To answer this question, you need to break it into two parts. Energy = Power*Time (E=P*t). Therefore time = Energy/Power (t=E/P). E and P are what we need to work out:

Power = Voltage*Current (P=V*i)

When heat is added to a solid or a liquid, that energy increases the materials internal energy and thus increases its temperature. The relationship between the heat added and the resulting change in temp is given by:

E=Q(Water) + Q(cup)
Q=m*c*change in temp
Q= heat energy
m= mass
c= specific heat. These aren't given in your question, but are easily found online. c(water)=4184J
and c(aluminum)=900J

So the total energy dissipated as heat = The heat dissipated in the water + heat dissipated in the cup.

E=0.125*900*17 + 0.25*4184*17
=1912.5 + 17782
=19694.5J

Now, we can solve for the final answer:

t= E/P
= 19694.5/6
= 3282.4s
= 54.7 minutes

To calculate the time required to increase the temperature of the water and calorimeter, we need to use the formula for heat transfer:

Q = mcΔT

Where:
Q = heat transfer (in Joules)
m = mass (in kilograms)
c = specific heat capacity (in Joules per kilogram per degree Celsius)
ΔT = change in temperature (in degrees Celsius)

First, we need to calculate the total mass of the water and calorimeter:

Total mass = mass of water + mass of calorimeter

Total mass = 250 g + 125 g = 375 g = 0.375 kg

Next, we need to calculate the total heat transfer:

Q = mcΔT

ΔT = 37°C - 20°C = 17°C

Q = (0.375 kg) × c × 17°C

However, we need the specific heat capacity (c) of the aluminum calorimeter. Let's assume it's 900 J/kg°C.

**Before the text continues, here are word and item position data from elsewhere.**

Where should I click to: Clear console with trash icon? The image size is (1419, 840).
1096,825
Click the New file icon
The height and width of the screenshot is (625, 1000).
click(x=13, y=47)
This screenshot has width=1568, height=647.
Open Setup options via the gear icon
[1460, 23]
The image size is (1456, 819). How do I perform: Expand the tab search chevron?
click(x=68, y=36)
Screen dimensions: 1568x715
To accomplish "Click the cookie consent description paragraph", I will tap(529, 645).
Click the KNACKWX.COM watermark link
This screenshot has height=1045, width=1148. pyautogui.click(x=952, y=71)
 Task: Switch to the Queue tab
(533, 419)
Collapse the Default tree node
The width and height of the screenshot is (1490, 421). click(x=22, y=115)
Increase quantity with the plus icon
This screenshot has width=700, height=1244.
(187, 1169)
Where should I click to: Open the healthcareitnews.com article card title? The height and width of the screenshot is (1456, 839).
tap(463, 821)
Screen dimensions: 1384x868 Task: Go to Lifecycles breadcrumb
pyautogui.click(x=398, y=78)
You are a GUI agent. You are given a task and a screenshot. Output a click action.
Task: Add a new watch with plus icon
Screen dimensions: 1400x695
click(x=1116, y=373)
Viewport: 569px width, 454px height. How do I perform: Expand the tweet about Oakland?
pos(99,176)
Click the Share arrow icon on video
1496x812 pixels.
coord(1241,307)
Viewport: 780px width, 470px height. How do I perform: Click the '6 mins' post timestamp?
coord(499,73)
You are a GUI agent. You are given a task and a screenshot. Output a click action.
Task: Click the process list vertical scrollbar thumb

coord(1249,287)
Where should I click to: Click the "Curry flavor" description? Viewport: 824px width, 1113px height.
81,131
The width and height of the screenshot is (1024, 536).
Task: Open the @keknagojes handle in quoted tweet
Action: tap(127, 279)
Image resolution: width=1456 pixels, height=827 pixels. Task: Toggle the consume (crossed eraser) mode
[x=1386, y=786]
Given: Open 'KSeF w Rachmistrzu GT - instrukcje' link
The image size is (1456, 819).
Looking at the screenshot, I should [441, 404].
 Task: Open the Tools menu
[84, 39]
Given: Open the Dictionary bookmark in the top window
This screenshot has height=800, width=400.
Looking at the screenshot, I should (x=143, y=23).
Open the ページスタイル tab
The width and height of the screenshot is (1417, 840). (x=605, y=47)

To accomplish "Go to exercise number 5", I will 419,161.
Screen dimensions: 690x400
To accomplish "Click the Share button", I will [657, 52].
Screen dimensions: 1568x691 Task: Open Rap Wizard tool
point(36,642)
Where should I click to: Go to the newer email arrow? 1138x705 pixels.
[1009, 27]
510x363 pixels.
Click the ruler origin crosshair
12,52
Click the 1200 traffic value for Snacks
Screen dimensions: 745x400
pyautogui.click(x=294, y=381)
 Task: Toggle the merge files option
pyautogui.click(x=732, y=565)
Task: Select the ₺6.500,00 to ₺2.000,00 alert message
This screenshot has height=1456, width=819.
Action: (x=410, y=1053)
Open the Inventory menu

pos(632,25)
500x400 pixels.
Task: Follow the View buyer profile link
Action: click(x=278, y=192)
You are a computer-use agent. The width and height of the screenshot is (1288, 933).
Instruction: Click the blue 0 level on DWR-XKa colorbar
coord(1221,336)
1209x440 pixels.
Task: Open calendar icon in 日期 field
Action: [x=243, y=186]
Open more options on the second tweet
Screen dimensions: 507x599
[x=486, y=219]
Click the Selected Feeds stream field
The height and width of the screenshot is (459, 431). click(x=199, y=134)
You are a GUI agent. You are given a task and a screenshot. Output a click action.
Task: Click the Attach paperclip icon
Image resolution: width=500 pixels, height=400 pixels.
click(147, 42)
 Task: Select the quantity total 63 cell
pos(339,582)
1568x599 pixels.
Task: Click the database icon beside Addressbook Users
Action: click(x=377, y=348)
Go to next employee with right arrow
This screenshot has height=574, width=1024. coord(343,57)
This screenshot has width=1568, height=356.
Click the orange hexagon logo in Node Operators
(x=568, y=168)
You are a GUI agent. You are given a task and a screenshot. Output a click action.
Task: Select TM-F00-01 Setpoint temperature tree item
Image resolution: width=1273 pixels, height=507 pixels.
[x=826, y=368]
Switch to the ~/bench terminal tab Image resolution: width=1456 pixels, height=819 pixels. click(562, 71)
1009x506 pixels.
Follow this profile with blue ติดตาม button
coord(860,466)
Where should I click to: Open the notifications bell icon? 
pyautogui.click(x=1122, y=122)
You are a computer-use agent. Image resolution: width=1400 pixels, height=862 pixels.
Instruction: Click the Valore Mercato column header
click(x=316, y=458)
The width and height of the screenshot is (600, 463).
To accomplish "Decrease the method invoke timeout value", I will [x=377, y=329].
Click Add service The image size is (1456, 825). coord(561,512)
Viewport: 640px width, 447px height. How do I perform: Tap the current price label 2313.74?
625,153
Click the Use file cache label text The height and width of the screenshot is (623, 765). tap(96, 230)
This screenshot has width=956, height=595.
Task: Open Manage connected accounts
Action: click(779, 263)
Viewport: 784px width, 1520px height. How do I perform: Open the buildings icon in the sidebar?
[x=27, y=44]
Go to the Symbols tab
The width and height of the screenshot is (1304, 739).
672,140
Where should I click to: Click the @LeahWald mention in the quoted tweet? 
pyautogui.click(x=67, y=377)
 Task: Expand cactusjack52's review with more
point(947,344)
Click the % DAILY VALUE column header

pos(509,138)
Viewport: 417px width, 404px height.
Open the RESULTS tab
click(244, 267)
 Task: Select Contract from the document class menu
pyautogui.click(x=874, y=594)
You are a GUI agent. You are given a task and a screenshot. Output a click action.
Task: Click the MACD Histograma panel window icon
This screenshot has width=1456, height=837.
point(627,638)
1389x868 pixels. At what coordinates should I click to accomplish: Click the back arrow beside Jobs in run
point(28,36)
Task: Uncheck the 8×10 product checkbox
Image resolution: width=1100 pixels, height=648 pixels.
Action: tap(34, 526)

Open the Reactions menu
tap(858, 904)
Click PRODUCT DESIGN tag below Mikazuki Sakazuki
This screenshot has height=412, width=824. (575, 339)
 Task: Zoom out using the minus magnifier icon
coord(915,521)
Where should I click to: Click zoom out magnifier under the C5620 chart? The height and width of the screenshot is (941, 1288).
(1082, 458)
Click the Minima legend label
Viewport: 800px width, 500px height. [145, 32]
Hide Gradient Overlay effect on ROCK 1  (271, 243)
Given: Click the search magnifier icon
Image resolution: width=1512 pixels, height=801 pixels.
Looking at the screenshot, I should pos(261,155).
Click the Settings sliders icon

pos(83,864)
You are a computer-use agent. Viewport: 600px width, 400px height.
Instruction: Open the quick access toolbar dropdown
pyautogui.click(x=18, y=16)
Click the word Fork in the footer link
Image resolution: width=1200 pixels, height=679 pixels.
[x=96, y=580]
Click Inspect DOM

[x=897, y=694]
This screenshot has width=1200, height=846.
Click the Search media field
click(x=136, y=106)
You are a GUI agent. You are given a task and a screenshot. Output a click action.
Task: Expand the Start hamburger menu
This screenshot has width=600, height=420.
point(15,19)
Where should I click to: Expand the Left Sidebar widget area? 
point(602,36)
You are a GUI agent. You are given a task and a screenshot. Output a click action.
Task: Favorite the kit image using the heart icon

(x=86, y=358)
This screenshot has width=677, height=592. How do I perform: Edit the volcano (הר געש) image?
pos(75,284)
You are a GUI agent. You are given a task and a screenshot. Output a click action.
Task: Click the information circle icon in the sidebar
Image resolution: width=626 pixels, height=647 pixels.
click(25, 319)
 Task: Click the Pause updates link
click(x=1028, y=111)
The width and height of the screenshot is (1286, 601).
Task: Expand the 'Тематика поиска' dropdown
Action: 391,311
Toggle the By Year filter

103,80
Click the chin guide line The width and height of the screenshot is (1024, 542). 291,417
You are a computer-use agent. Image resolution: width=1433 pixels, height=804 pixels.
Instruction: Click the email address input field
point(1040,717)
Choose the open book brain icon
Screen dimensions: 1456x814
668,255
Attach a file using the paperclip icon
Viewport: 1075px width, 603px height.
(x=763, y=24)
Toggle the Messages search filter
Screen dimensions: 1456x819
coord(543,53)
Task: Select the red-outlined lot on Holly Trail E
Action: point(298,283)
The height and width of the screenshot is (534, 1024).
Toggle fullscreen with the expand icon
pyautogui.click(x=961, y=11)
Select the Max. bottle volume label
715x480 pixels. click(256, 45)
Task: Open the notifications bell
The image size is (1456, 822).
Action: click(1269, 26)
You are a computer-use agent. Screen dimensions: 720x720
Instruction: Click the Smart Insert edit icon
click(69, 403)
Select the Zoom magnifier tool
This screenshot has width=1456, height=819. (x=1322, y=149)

Q = (0.375 kg) × 900 J/kg°C × 17°C

Now we have the total heat transfer (Q). However, we need to find the time (t) required to reach this temperature increase. To do that, we need to use the formula for electrical power:

P = IV

Where:
P = power (in Watts)
I = current (in Amperes)
V = voltage (in Volts)

The power (P) can also be expressed as:

P = Q / t

Where:
P = power (in Watts)
Q = heat transfer (in Joules)
t = time (in seconds)

We can rearrange the formula to solve for time:

t = Q / P

First, let's calculate the power:

P = IV

P = 8 V × 0.75 A = 6 Watts

Now we can calculate the time required:

t = Q / P

t = (0.375 kg × 900 J/kg°C × 17°C) / 6 W

Now we can calculate the time required to increase the temperature of the water and calorimeter from 20°C to 37°C using the given values.

To determine the time it takes for the temperature of the water and calorimeter to increase from 20°C to 37°C, we need to calculate the amount of heat transferred to the system and then use the specific heat capacity to find the required time.

Step 1: Calculate the heat transferred to the system.
Heat (Q) is given by the formula: Q = mcΔT, where m is the mass, c is the specific heat capacity, and ΔT is the change in temperature.

The total mass of the system (water + calorimeter) is the sum of the mass of water and the mass of the calorimeter:
Total mass (m) = mass of water + mass of calorimeter = 250 g + 125 g = 375 g = 0.375 kg

The specific heat capacity of water (c) is approximately 4.18 J/g°C.

Using the formula for heat transfer:
Q = mcΔT
Q = (0.375 kg) × (4.18 J/g°C) × (37°C - 20°C)
Q = 0.375 kg × 4.18 J/g°C × 17°C
Q = 26.6635 J

Step 2: Calculate the power input to the system.
Power (P) is given by the formula: P = VI, where V is the voltage and I is the current.

Voltage (V) = 8 V
Current (I) = 0.75 A

Using the formula for power:
P = VI
P = 8 V × 0.75 A
P = 6 W

Step 3: Calculate the time required.
The time (t) is given by the formula: t = Q / P.

Using the values calculated above:
t = 26.6635 J / 6 W
t ≈ 4.44 seconds.

Therefore, it will take approximately 4.44 seconds to increase the temperature of the water and calorimeter from 20°C to 37°C.